Notwithstanding that our detractors have called for a total
black out by the international media of all news about
Singapore, presumably to teach us a lesson for being “a
tough little nation”, Singapore is not about to disappear
from the pages of the international media, on paper or
Internet. The main reason is that human right activists,
academic libertarians and many opinion makers see
Singapore’s economic success as harmful to the western
democratic model of economic development. They see Singapore
as exemplifying a form of neo-Confucianist threat to freedom
in Asia, despite their disdain for its “intellectual
pretensions of relevance as a model for rapid economic
development”. Singapore must therefore not be allowed to
succeed as a model for economic development of western
democracy is to prevail in Asia.
What is the relevance of this debate to the judiciary?

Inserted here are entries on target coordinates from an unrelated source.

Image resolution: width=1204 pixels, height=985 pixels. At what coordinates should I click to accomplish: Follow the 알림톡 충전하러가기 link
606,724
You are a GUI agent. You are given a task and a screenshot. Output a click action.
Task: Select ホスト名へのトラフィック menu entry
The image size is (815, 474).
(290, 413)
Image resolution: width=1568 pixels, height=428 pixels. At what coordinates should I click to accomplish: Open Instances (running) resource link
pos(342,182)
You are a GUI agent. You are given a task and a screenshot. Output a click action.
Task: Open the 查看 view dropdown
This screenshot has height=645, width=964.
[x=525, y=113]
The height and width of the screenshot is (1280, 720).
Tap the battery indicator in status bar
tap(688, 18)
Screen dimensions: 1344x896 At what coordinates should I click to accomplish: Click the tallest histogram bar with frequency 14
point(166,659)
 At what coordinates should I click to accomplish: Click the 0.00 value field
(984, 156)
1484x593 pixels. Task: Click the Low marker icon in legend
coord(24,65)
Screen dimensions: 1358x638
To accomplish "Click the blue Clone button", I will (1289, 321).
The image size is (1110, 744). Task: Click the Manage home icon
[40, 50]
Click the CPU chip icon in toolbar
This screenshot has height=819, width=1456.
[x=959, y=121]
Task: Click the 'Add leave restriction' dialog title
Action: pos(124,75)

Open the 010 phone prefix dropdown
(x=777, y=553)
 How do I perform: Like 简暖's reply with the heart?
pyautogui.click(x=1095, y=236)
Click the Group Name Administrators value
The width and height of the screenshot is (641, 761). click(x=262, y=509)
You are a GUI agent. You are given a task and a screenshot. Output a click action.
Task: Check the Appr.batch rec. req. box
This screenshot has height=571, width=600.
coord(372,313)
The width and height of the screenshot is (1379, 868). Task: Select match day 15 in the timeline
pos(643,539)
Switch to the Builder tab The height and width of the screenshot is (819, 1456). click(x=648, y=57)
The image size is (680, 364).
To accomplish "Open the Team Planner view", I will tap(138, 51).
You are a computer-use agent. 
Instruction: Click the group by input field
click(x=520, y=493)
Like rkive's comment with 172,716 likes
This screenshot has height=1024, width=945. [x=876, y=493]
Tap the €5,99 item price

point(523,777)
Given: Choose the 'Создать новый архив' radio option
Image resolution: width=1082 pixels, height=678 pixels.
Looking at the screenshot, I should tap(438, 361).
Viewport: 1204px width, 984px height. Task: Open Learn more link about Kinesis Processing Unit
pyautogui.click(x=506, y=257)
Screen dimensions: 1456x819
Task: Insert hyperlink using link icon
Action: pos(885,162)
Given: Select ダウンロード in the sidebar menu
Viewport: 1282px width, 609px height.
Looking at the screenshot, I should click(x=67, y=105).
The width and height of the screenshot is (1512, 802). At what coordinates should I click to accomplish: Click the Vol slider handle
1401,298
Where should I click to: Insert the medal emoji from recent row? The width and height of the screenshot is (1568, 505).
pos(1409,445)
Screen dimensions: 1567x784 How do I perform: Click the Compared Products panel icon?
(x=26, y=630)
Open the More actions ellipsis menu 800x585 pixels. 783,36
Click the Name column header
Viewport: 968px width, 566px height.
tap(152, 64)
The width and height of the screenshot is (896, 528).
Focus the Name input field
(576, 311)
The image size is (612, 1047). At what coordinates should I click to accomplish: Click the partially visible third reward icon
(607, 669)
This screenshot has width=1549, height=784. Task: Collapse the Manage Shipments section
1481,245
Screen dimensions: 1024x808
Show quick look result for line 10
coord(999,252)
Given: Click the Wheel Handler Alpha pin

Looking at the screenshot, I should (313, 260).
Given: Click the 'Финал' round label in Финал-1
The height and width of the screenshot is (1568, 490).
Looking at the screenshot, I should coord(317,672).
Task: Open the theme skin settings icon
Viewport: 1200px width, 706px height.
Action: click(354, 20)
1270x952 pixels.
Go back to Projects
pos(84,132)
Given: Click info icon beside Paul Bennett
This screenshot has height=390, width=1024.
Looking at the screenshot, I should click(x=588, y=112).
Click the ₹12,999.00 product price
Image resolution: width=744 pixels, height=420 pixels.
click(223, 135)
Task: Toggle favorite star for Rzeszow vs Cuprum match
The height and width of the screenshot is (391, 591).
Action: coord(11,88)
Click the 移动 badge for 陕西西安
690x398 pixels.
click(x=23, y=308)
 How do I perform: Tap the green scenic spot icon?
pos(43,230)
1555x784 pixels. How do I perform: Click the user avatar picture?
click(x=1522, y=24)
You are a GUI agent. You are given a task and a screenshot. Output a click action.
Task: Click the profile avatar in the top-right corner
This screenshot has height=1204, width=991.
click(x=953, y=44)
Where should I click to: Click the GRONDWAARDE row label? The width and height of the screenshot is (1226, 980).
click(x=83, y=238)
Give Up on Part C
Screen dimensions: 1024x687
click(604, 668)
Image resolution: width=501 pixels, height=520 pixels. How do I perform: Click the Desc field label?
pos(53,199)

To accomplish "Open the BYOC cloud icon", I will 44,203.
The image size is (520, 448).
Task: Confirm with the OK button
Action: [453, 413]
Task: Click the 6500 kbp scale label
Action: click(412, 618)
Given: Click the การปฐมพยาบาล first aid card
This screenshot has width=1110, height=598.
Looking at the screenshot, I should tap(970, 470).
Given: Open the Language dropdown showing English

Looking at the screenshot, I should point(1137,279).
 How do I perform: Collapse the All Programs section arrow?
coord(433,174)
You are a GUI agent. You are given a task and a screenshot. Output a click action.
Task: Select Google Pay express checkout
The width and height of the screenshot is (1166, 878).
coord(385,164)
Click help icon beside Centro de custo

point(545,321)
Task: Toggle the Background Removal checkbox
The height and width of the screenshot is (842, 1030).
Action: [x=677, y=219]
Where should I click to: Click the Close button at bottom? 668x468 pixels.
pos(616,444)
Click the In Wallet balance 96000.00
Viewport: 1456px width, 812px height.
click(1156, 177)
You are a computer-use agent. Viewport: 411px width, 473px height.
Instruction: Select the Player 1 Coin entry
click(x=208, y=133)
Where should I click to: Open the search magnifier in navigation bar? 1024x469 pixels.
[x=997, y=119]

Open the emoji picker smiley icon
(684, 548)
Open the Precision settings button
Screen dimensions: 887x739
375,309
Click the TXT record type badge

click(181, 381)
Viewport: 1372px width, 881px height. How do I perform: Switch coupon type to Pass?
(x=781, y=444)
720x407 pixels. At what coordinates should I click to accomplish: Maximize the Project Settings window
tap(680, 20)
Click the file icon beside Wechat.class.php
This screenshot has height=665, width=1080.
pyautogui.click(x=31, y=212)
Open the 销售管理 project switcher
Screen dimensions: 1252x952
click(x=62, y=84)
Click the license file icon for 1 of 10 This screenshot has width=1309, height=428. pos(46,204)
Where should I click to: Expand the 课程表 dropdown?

Because we rely on foreign investments, expertise and labour
to develop our economy, the judiciary becomes the focus of
media attention whenever non-Singaporeans are charged in
court for offences under our laws. Its steadfast fidelity to
the law is seen by our detractors as abetting the promotion
of the Singapore model of development and the erosion of
human rights. Hence, the judiciary is regarded as fair game
for denunciation. Hence, we have the occurrence of an
academic gratuitously traducing our judiciary in an
international newspaper, by way of augmenting his argument
against the proposition that Europe may have something to
learn from Asia.
Unwarranted attacks on the judiciary will therefore not
cease in future. They may be less direct, less crude or may
take on the hue of grey. Readers may then read into them the
message they are looking for, according to their political
perceptions of what Singapore is like.
How should the judiciary continue to deal with such attacks
in future? Certainly not by denying justice to whom justice
is due, whatever their standing or political suasion, but by
giving them justice to whom justice is due. The
constitutional functions and duties of the judges are spelt
out clearly in their judicial oath. It requires each of them
to “faithfully discharge [their] judiciary duties…and do
right to all manner of people after the laws and usages of
the Republic of Singapore, without fear or favour, affection
or ill-will to the best of [their] ability,. and preserve,
protect and defend its Constitution”.
We value the impartiality and independence of our judiciary
not only because they are conducive to good and responsible
government and promote the moral character of our people but
also because these qualities are essential to our economic
development and the well being of our people. I have no
doubt that your Honours will not compromise your sworn duty
to do right to all manner of people after the laws and
usages of Singapore just because our detractors continue to
allege otherwise.
A few weeks ago, Mr Joseph Grimberg spoke on behalf of the
legal profession at the memorial service for David Marshall.
David Marshall lives on as a towering figure in the legal
profession, a legend at the criminal bar. As a politician
and a citizen, he has never held back from criticising
government policies with which he disagreed. But there is
one institution which he has always spoken in high praise,
and that is the judiciary, for the qualities I have already
mentioned, notwithstanding that he was suspended from
practice for 6 months for over-zealousness in protecting the
interests of his client.
This is an appropriate occasion to remember the passing
David Marshall as a lawyer. I would have liked to repeat
here, word for word, Mr Grimberg’s eulogy on the life,
careers and accomplishments of David Marshall. But custom
does not permit. I would, however, commend those of you who
missed the occasion to read Mr Grimberg’s speech. David
lived a full life. If for nothing else, we should remember
him for his rage against death in these beautiful lines by
Dylan Thomas:
Do not go gently into that good night.
Old age should burn and rave at close of day.
Rage rage against the dying of the light.
On behalf of my fellow officers in the Legal Service, I wish
your Honours, especially you, Chief Justice, the very best
of health and a tranquil and rewarding Legal Year.